Un insegnante deve sostituire una collega che si è suicidata. Un supplente, e, per giunta, di origine algerina, un arabo in un paese straniero, ma questo si capisce dopo.
Una persona che, da come si pone, sembrerebbe aver bisogno di supporti psicologici, inadatto ad insegnare. Piano piano impariamo a conoscere la sua personalità e il suo agire apparentemente titubante, mentre cerca di imporsi agli scolari, alla preside.
Pare che, tra le molte esperienze proposte a scuola, incontri con i pompieri per apprendere la sicurezza, visite alle centrali del latte per conoscere l’economia, spettacoli teatrali per apprendere cultura, colloqui con la psicologa per conoscere se stessi, trovi a fatica il tempo di insegnare. E neppure si mostra troppo etico, diciamo che è piuttosto pratico.
Un suo alunno non ha amici? Pazienza, neppure lui. Ma da buon figlio di un dio minore, quale si sente, ha consigli vincenti da dare per imparare l’arte della sopravvivenza: stare sempre con quelli che hanno tanti amici, anche se falsi, prendere in giro il più debole; e se il più debole sei tu? Ridi, ridi sempre, da scemo, li spiazzerai. Quello che importa è imparare la socialità, a stare con gli altri.
Stranamente questa sua morale sfaccettata e di convenienza , ma non negativa, pare attecchire sugli alunni e portarli a ripensare il loro essere bambini, anche relativamente al tremendo evento, il suicidio dell’insegnante, di cui sono stati spettatori in classe: neppure il buon gusto di ammazzarsi in casa sua.

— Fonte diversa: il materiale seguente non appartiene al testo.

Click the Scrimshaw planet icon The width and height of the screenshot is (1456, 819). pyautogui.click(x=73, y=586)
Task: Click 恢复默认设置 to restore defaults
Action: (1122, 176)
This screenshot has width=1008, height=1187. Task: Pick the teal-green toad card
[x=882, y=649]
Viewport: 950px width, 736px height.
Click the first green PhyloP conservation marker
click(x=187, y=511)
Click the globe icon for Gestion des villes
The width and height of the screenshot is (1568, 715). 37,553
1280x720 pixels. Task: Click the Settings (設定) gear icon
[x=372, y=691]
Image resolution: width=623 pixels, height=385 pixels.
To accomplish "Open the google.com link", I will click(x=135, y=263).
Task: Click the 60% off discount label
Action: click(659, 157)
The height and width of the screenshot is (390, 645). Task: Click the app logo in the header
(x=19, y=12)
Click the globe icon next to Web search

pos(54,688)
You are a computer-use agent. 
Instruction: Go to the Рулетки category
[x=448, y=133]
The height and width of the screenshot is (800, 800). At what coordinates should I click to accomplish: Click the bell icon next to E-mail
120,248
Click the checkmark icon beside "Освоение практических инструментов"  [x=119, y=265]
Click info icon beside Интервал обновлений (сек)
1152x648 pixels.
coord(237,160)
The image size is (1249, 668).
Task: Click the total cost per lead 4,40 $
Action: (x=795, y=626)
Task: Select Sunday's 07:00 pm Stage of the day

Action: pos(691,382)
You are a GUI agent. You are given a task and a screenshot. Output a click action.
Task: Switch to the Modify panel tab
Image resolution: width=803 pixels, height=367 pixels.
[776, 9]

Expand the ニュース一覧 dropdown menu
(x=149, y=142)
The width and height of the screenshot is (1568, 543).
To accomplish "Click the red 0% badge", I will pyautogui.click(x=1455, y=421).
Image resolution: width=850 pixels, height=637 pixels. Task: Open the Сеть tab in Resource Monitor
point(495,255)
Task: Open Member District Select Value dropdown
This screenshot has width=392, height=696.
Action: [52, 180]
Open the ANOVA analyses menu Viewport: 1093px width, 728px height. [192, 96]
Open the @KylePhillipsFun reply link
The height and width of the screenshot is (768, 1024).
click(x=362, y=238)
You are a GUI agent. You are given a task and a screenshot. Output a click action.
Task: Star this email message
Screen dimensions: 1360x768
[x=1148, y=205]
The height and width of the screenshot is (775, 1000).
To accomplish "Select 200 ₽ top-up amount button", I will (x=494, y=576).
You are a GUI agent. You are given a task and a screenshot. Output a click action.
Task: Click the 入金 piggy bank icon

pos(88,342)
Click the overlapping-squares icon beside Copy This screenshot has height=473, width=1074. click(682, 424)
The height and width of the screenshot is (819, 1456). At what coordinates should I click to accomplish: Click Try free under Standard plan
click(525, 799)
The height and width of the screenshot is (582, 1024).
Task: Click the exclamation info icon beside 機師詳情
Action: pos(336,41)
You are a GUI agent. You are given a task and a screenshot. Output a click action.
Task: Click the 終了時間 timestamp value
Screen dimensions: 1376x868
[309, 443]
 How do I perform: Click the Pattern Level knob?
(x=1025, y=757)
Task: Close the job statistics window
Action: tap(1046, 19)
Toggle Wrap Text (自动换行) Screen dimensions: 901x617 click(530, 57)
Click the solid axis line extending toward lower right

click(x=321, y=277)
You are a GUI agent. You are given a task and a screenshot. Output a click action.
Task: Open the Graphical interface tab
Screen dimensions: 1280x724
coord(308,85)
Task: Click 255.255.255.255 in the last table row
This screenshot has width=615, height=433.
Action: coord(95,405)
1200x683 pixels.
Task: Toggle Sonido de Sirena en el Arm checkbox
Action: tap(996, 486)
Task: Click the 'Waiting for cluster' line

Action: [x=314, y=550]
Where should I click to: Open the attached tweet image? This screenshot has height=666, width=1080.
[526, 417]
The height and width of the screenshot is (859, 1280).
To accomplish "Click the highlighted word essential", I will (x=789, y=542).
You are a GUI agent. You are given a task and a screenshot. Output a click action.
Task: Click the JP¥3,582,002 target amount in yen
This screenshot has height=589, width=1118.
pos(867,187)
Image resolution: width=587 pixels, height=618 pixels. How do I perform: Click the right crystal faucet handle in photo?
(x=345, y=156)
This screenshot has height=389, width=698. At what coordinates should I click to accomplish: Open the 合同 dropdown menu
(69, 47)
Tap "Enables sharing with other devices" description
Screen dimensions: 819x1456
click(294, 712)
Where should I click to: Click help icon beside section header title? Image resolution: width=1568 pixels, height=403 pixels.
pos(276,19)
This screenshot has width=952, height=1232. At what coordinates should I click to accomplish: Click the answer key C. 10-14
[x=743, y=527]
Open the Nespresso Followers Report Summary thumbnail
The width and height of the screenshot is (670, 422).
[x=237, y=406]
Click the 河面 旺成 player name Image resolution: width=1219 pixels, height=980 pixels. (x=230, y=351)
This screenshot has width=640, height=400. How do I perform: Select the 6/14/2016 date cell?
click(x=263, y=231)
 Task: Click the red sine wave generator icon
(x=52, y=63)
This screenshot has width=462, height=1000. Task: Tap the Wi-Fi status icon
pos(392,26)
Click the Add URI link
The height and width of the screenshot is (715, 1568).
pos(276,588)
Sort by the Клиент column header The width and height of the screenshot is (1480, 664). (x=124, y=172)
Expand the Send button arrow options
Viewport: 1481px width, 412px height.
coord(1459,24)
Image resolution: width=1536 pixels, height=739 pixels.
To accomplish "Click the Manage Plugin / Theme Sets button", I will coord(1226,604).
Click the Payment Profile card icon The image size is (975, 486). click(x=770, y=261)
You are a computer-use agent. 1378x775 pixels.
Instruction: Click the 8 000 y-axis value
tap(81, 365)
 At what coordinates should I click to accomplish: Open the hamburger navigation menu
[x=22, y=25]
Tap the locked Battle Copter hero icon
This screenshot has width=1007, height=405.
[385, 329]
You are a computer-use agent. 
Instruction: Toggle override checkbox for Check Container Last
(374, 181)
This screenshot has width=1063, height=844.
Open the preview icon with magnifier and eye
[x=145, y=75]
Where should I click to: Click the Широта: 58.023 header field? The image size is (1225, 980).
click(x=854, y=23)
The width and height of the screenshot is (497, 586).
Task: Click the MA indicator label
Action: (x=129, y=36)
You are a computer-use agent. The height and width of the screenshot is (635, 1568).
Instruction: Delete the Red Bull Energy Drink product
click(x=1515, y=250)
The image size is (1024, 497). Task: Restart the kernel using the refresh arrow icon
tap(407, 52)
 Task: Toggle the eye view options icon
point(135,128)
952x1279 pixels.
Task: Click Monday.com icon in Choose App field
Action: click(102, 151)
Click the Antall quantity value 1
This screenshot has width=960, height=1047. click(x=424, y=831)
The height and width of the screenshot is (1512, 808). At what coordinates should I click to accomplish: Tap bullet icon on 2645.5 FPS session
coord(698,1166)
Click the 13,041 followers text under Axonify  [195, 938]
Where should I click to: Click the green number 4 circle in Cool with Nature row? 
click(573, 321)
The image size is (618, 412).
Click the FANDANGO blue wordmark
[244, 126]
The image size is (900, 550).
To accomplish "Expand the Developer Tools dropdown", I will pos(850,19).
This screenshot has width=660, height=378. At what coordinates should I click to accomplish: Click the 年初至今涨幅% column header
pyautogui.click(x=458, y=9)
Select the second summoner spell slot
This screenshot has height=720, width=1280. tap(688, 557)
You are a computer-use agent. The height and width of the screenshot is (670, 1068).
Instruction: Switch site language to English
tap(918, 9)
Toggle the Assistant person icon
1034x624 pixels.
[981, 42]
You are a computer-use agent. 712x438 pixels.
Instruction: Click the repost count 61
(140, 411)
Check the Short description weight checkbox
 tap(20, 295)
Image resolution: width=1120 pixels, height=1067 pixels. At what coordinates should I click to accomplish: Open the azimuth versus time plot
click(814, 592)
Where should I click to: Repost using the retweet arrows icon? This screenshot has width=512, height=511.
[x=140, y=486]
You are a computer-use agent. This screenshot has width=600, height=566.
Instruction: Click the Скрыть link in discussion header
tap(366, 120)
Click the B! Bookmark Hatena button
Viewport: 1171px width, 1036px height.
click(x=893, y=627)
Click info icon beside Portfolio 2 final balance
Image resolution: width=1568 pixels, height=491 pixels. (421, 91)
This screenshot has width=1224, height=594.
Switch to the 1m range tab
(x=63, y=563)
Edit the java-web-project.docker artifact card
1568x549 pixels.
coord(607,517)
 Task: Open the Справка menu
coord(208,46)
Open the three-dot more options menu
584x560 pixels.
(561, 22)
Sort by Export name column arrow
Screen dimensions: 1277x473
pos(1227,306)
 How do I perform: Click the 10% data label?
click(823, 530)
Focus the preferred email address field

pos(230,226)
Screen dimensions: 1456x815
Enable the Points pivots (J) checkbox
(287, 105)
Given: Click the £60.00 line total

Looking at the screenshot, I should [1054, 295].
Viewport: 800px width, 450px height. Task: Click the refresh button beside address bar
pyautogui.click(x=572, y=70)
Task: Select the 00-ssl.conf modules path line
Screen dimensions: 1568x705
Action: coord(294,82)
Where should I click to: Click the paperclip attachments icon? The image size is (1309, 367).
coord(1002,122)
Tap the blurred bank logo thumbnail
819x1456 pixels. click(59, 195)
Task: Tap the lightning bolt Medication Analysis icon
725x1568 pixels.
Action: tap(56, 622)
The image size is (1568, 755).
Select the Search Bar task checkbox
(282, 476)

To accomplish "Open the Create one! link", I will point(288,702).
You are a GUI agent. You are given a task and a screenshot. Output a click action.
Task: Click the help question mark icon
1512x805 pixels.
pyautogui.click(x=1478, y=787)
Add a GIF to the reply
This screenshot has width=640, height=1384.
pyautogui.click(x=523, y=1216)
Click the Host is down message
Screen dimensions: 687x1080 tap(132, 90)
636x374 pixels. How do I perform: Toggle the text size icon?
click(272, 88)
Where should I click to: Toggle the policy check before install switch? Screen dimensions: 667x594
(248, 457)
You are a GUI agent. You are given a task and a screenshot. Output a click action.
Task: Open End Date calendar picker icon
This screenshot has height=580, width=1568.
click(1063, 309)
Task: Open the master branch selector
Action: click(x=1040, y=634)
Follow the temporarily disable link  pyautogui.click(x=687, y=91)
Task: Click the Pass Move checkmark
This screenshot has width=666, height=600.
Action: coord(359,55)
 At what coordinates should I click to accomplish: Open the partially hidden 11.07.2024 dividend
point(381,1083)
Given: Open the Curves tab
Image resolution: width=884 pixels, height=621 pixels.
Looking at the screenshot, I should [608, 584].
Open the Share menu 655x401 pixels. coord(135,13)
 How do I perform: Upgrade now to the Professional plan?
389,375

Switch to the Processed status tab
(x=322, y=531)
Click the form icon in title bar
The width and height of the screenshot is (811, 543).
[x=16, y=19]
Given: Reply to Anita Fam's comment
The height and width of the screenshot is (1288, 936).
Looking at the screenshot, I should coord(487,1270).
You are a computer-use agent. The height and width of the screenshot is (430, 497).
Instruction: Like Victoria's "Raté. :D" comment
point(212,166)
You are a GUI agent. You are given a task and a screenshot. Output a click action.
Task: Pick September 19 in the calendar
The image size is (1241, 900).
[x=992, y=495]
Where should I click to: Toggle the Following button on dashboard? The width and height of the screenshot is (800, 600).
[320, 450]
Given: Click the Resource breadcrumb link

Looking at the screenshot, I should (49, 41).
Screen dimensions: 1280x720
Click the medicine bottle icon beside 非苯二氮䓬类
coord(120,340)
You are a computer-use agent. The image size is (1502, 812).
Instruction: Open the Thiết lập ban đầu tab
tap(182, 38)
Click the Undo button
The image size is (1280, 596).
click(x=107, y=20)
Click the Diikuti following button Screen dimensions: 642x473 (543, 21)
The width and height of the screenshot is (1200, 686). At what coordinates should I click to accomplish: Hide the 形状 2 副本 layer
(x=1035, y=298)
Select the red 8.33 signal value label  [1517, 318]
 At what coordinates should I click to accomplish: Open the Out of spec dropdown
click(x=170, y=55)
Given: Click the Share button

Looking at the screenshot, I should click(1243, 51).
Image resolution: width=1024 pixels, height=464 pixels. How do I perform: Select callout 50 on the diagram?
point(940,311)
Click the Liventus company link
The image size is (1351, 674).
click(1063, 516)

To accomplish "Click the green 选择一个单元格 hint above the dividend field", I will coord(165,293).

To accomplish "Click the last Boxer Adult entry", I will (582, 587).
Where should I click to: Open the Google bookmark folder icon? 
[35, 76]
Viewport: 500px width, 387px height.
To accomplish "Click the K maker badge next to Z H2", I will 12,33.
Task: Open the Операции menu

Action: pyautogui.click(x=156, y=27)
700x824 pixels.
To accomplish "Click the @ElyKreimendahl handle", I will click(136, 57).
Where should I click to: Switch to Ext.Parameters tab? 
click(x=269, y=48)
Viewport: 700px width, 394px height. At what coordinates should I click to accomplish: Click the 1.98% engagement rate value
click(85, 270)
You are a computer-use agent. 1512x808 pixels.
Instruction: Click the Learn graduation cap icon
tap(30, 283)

Un uomo che induce a pensare manca di progetti dinamici, sostiene la direttrice.
Pian piano si viene a scoprire il vero dramma dell’uomo, la perdita tragica di una moglie e tre figli disperatamente amati, disperatamente mancanti.
Uno spettacolo caleidoscopico, che non manca di offrire immagini simboliche e poetiche: bello il racconto dell’albero che protegge una crisalide verde, emblema di una vita che sta per sbocciare e che non sboccerà, ma l’albero bruciacchiato dallo stesso incendio che ha ucciso la creatura continuerà a vivere, con nostalgia.
Educare, e-ducere, tirare fuori. E così gli spunti di riflessione proposti agli alunni possono anche arrivare da un esperimento alla rovescia, un tema fatto dal professore per farsi correggere e far capire quanto è faticoso il compito di chi deve correggere.
Bashir Lazhar nasce dalla penna di una celebre drammaturga canadese, Evelyne de la Chenelière: la regia è di Thaiz Bozano, l’interpretazione magistrale, intensa e magnetica è affidata a Fabrizio Matteini. Primo spettacolo della Rassegna di Drammaturgia contemporanea, resta alla Corte fino all’otto giugno.